Copy the data below verbatim, from the line with "How do I perform: Click Circulating" to the line with "coord(849,504)", both included, and output nothing else.

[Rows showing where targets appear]

▬▬▬

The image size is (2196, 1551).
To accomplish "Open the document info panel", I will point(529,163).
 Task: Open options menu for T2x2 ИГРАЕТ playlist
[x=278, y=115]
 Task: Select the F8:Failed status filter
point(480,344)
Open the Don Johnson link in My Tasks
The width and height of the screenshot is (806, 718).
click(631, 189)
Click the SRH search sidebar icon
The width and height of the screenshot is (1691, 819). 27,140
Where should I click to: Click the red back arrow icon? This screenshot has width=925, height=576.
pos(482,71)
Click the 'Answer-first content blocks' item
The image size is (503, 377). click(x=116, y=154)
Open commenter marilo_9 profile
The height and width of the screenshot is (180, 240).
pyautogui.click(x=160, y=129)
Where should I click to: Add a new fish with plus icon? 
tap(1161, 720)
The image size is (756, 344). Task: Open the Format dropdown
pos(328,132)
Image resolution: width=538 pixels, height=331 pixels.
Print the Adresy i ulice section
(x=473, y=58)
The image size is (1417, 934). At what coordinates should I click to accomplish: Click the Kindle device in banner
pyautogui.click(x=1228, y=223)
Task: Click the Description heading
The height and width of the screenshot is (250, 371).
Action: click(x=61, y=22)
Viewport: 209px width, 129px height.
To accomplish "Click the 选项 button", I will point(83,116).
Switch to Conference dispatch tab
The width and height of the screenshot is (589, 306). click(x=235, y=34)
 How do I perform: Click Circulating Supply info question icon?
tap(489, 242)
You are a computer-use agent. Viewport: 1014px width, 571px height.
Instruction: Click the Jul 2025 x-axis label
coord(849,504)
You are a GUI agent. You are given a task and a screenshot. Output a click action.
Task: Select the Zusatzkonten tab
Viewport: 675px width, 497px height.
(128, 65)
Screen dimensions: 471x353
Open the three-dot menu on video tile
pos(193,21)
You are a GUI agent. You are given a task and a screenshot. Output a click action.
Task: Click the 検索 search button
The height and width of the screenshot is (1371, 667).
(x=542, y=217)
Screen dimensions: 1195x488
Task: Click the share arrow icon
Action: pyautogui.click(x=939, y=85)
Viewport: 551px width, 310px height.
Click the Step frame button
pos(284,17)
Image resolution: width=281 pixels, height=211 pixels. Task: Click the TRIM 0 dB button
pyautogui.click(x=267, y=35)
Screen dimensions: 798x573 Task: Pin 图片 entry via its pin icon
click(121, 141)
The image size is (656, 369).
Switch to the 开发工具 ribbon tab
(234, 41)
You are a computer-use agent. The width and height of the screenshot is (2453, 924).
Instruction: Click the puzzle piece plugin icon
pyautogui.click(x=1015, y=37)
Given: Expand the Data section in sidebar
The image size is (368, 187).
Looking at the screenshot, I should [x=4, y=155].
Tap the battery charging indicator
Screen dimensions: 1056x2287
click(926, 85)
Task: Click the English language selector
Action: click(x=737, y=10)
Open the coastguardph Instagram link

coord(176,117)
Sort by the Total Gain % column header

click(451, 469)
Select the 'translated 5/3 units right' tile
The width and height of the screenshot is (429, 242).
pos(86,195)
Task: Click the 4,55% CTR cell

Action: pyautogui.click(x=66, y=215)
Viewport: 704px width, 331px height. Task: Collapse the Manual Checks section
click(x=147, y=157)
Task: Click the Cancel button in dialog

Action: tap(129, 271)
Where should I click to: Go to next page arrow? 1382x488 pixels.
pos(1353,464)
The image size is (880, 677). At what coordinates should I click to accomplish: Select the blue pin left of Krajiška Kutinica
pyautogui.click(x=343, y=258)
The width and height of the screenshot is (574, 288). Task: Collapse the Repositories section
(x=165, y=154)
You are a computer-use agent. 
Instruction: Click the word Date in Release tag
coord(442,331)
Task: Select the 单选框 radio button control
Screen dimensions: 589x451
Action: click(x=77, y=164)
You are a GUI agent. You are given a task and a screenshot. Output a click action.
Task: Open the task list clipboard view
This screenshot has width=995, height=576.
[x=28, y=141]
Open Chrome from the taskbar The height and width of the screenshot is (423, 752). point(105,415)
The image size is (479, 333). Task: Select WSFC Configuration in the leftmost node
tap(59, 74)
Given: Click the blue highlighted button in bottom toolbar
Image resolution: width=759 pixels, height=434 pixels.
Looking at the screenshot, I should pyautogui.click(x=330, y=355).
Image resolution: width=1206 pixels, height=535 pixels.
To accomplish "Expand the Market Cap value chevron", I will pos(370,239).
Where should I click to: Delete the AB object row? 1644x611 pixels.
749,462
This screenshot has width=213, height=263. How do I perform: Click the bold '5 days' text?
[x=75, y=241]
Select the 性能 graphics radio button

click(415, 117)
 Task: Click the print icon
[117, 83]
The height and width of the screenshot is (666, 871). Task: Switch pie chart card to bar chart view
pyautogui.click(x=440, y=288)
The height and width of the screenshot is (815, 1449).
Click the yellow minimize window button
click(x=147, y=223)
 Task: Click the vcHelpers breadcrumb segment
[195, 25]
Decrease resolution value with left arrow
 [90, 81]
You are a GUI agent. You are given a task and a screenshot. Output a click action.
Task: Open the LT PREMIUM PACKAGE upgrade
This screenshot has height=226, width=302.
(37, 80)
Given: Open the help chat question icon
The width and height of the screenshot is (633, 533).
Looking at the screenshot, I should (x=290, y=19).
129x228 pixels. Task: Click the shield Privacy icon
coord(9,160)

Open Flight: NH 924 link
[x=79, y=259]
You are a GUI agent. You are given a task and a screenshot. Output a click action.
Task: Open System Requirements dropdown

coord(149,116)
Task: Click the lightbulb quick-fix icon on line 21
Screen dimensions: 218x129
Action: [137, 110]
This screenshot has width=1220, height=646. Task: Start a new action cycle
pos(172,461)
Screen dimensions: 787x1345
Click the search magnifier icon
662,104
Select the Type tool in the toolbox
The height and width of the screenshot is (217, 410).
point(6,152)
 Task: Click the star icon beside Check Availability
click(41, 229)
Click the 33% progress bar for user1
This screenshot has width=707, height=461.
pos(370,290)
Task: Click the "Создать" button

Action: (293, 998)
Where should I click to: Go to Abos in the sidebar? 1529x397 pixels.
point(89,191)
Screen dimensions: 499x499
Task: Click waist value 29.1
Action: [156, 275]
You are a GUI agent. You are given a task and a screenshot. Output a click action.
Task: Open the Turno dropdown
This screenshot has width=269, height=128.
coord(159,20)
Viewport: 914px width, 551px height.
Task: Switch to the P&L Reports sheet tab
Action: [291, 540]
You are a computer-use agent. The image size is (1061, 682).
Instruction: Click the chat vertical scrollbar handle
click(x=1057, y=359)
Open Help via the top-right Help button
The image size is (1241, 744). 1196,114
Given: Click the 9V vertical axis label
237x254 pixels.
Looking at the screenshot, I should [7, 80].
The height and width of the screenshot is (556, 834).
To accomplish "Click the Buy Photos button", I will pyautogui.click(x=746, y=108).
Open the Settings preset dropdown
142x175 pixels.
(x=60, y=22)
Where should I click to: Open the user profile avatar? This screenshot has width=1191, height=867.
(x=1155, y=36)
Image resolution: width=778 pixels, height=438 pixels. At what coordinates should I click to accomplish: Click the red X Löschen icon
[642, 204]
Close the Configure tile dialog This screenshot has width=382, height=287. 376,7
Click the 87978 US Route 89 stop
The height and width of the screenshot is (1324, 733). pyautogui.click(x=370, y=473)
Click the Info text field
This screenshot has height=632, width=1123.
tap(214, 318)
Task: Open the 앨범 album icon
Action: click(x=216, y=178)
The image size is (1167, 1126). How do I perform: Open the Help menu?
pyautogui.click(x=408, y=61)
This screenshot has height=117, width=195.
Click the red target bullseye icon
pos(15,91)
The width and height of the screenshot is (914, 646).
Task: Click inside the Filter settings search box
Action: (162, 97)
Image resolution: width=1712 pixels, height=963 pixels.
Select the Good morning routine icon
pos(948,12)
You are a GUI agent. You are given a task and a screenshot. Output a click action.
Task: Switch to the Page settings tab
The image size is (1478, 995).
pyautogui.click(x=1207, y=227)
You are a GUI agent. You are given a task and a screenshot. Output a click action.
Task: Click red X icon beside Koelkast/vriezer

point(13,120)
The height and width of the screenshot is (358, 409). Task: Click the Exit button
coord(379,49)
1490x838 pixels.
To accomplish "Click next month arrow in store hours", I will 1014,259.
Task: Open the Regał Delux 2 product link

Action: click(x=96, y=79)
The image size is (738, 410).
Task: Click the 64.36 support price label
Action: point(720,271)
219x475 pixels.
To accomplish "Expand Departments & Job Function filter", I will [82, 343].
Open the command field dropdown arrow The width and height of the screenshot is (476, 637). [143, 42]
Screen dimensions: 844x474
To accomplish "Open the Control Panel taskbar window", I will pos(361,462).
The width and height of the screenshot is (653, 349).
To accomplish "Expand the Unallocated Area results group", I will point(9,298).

▬▬▬

**RESULT OF THIS TASK**
 How do I perform: Click Circulating Supply info question icon?
tap(489, 242)
You are a computer-use agent. Viewport: 1014px width, 571px height.
Instruction: Click the Jul 2025 x-axis label
coord(849,504)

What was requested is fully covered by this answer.